Reaching out broadly across a community enables the team to benefit from previously unexplored perspectives and feedback.
“Community input typically means a few focus groups or some interviews. EmcArts takes this to a whole other level,” Richard noted. “Our approach to complex challenges demands that groups hear from people far beyond their ‘usual suspects’ and in a way that directly impacts their thinking. The ‘Network Perspectives’ aspect of the program brings groups into contact with many, many new voices in a disciplined and quick way.”
The team engages rapidly in action research and learning by testing multiple potential responses to a major challenge through SERIs (Small Experiments with Radical Intent). This work enables the organization to develop the adaptive skills needed to chart a new path forward, while allowing for failure along the way.
Yes, failure is a key component of our program.
“If you are not failing — if certain experiments or pathways don’t pan out — you are not trying hard enough. Failure is absolutely necessary, which is why it’s important to be able to design these small experiments and learn rapidly from them, then do more experimenting,” Richard said.
“In complex situations, the future is unpredictable; only by probing and recombining multiple strategies will you find the right way forward. Trying to plan that discovery in advance won’t get you there.”
This program can be particularly useful as nonprofits prepare to onboard new and returning staff by creating a foundational practice in adaptive change. We call it “the discipline of adaptive changemaking.”
“We decided to offer RAC as a standalone program because it makes a statement about how central to the future of our sector getting deeply involved in adaptive work really is now,” Richard said. “It’s not a template — it is customized to each organization — but it is a discipline.”
Michael Trent is Director of Performing Arts at The Metcalf Foundation, which is funding Staging Change | Toronto for a cohort of organizations that have progressed to individual adaptive projects. He sees first-hand the value of repeatedly putting the principles of the program into practice.
“We think this is a beautiful way for an organization to move from a theoretical understanding of adaptive change to a very practical understanding of it. EmcArts creates a space for you to dive in very specifically to what is going on in your shop,” Michael said.

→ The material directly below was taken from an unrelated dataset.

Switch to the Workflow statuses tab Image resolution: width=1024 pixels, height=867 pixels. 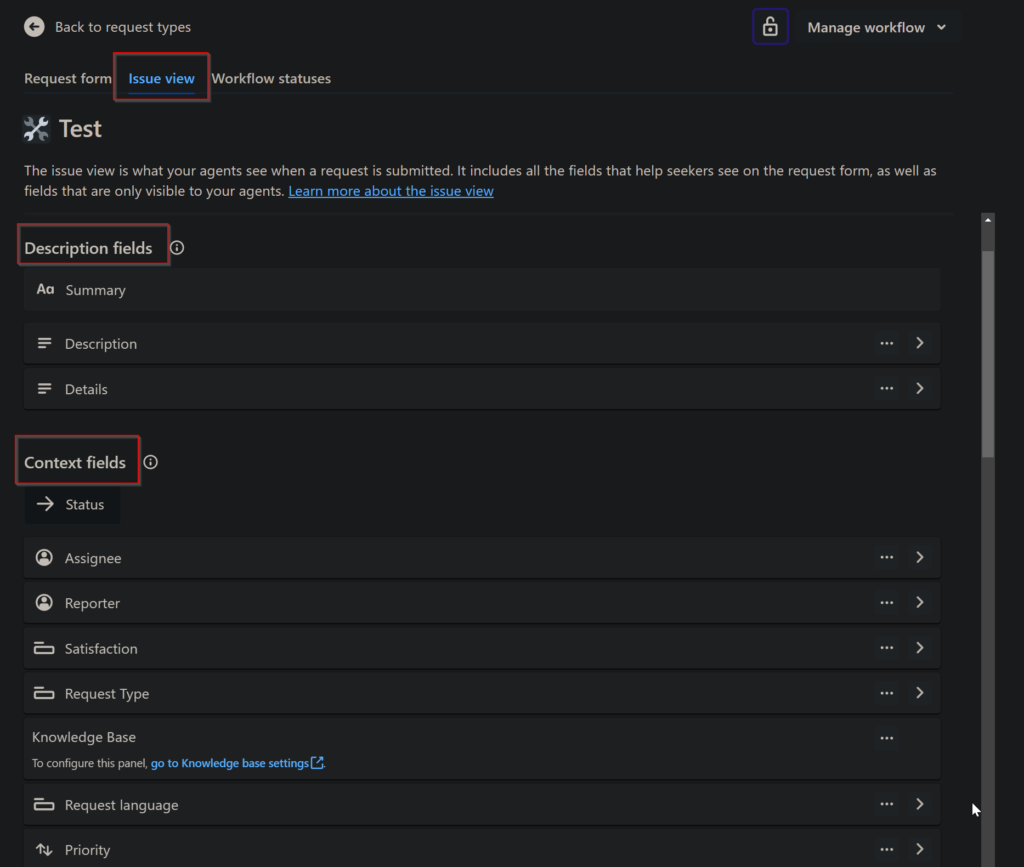point(271,78)
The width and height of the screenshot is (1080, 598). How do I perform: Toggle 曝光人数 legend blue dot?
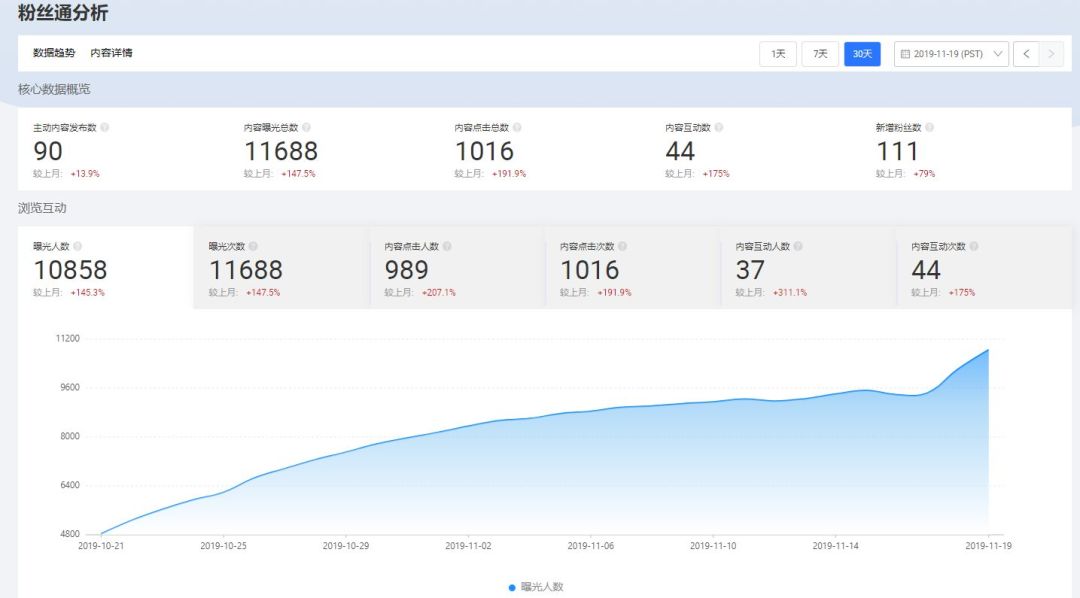tap(513, 587)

“RAC provides organizations the first opportunity to test hunches about their complex problems. They are beginning to develop their adaptive muscles and that takes practice.”
Richard believes adaptive changemaking will largely eclipse conventional forms of strategic planning. He urges nonprofits not to ignore their most complex challenges in the aftermath of the COVID-19 pandemic, however tempting that might be. “Otherwise they just lurk in the background and come back tougher still in the future.”

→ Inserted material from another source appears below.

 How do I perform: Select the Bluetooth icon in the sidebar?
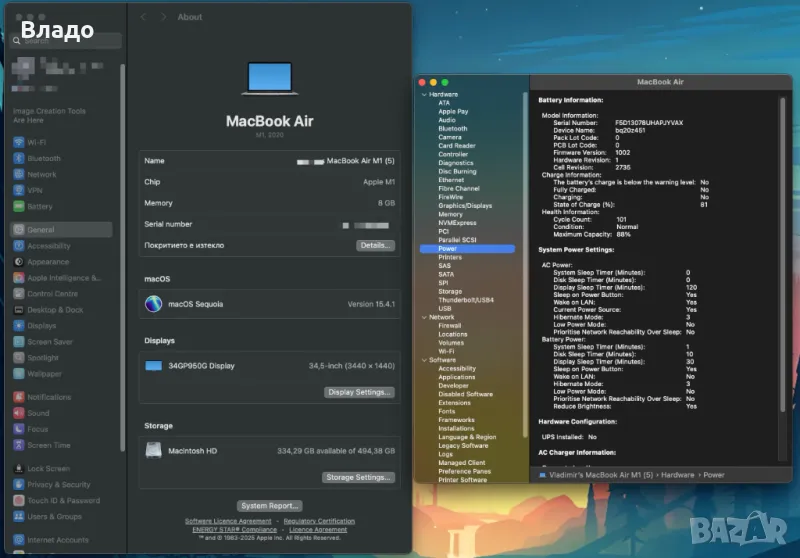pos(19,158)
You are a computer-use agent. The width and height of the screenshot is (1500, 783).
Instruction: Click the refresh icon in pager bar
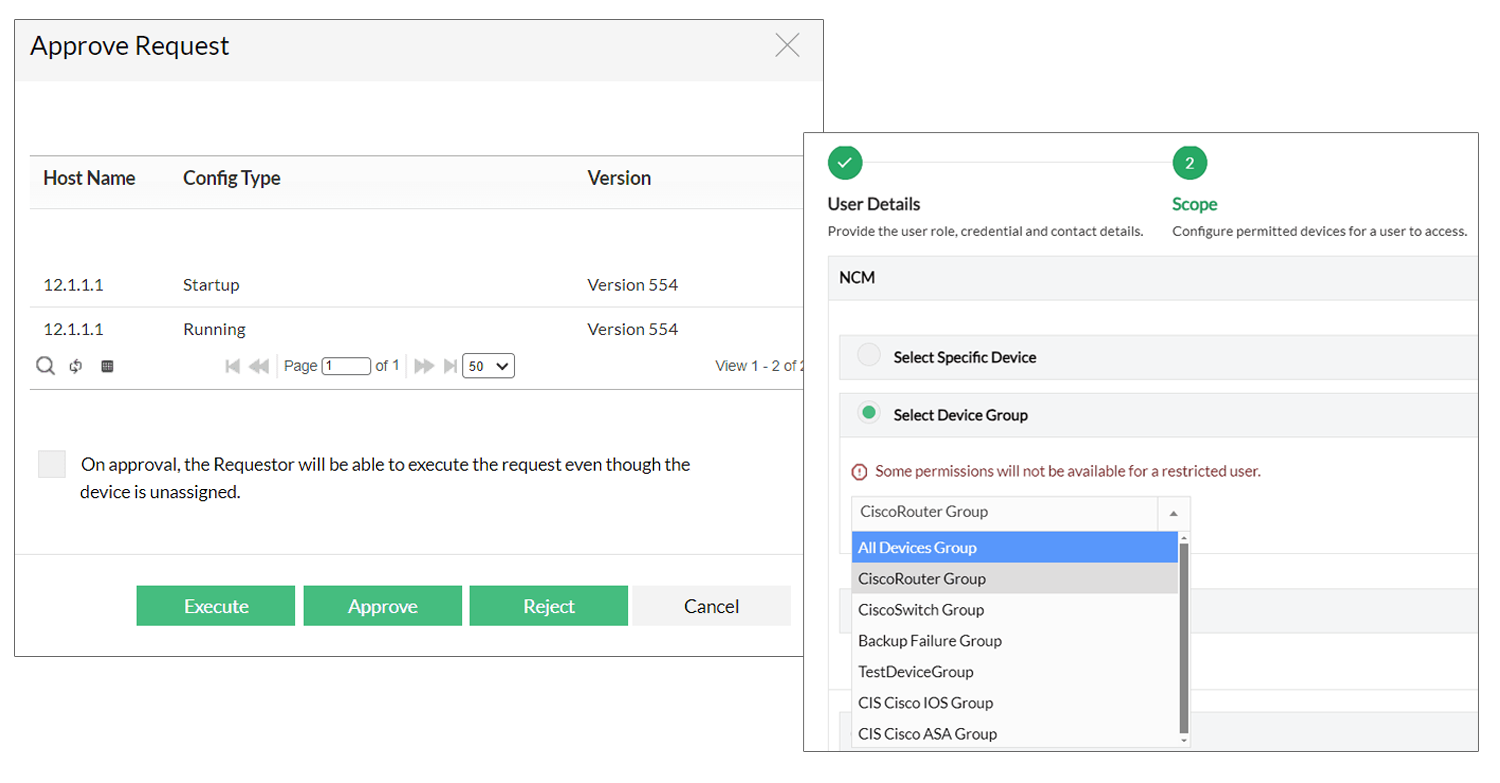[76, 366]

“My advice to organizations is do not waste time now on a strategic plan. This new discipline — this work of testing and discovering the way forward — will substantially replace strategic planning in the turbulent world that we are now living in. This is an organizational discipline you can learn just like you can learn fundraising or marketing or governance.”
Although EmcArts primarily partners with arts and culture organizations — our approach is highly creative and artists play a significant role in the work — adaptive changemaking can create value across the entire social sector.
“Whether you are in youth services or health or the environment or education, this kind of muscle-building to enable you to adapt right now is absolutely essential,” Richard said.
“The programs of EmcArts are for all organizations that are departing from old models and letting go of ingrained assumptions, not complying with any dominant orthodoxy. And that’s why they are so widely applicable at this time of challenge and change.”